**Exercise task:**
Repeat the material below word for word, leaving out the pictures.

"""

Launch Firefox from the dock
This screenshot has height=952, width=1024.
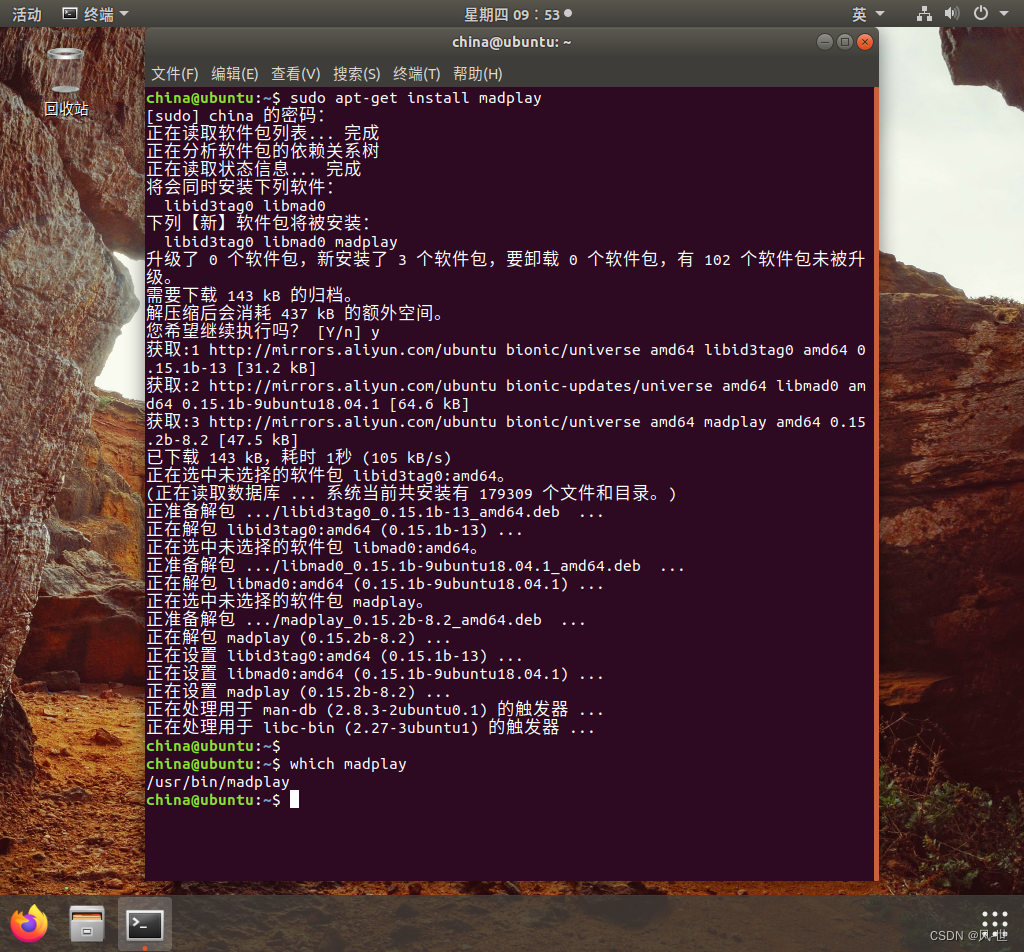pyautogui.click(x=28, y=922)
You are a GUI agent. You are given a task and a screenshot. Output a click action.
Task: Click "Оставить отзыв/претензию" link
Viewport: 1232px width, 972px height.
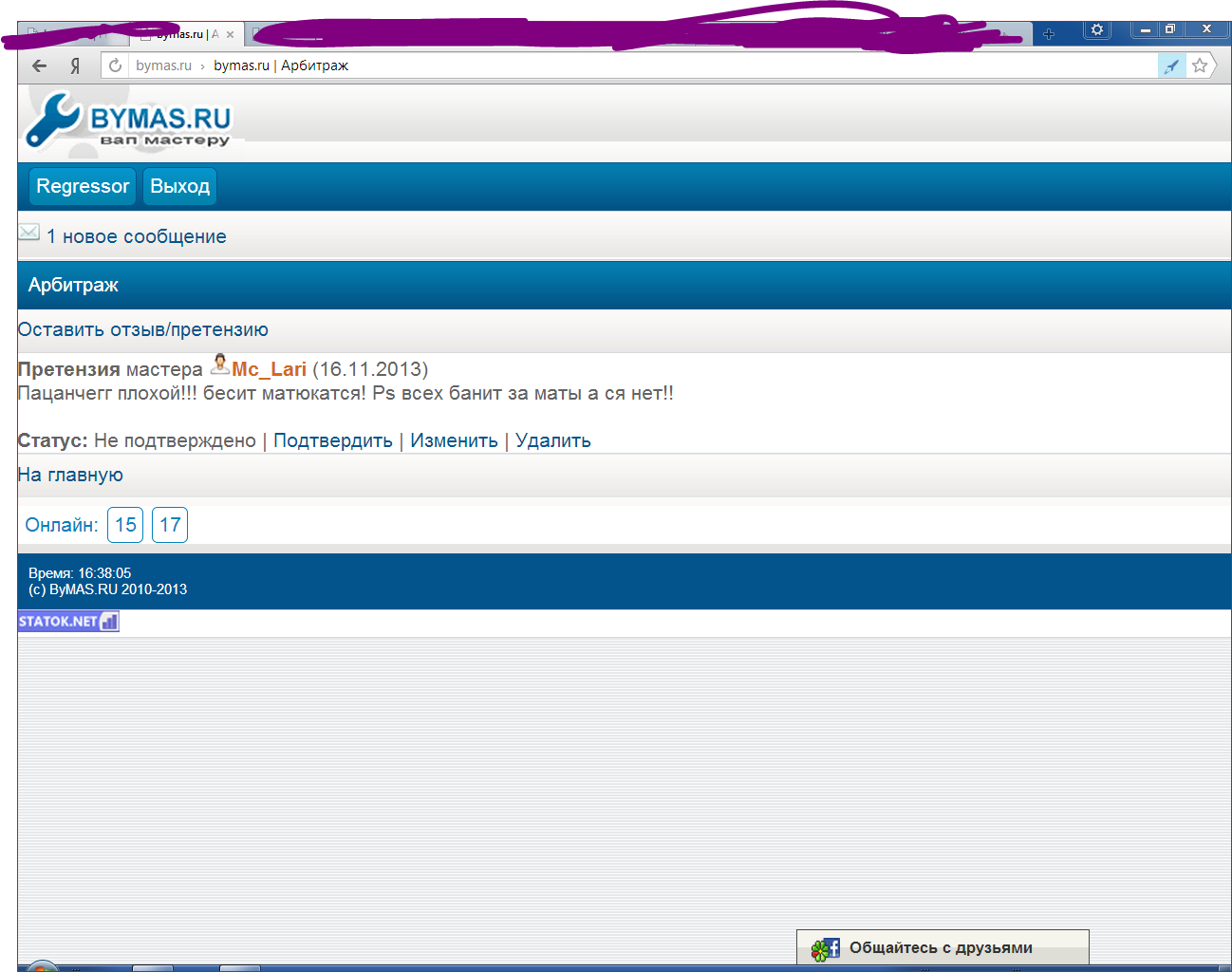coord(143,329)
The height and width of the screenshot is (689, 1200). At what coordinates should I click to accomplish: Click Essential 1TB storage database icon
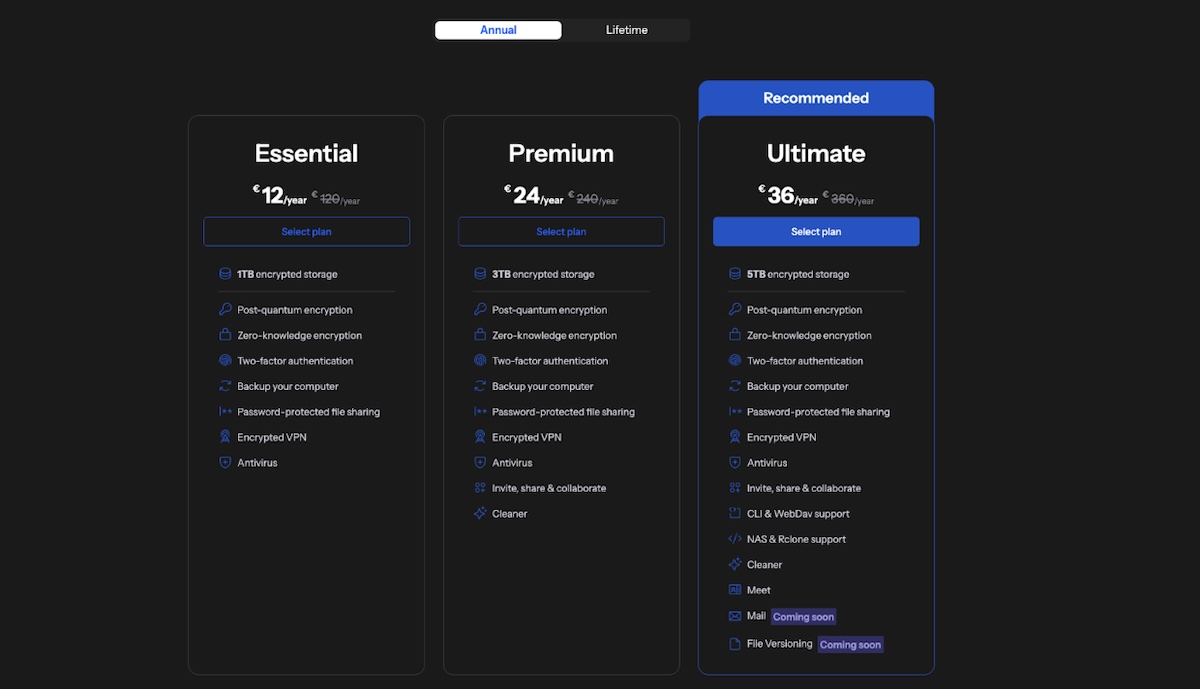point(225,274)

"""

**Answer to the task:**
Launch Firefox from the dock
This screenshot has height=952, width=1024.
pyautogui.click(x=28, y=922)
You are a GUI agent. You are given a task and a screenshot. Output a click action.
Task: Click "Оставить отзыв/претензию" link
Viewport: 1232px width, 972px height.
coord(143,329)
The height and width of the screenshot is (689, 1200). At what coordinates should I click to accomplish: Click Essential 1TB storage database icon
point(225,274)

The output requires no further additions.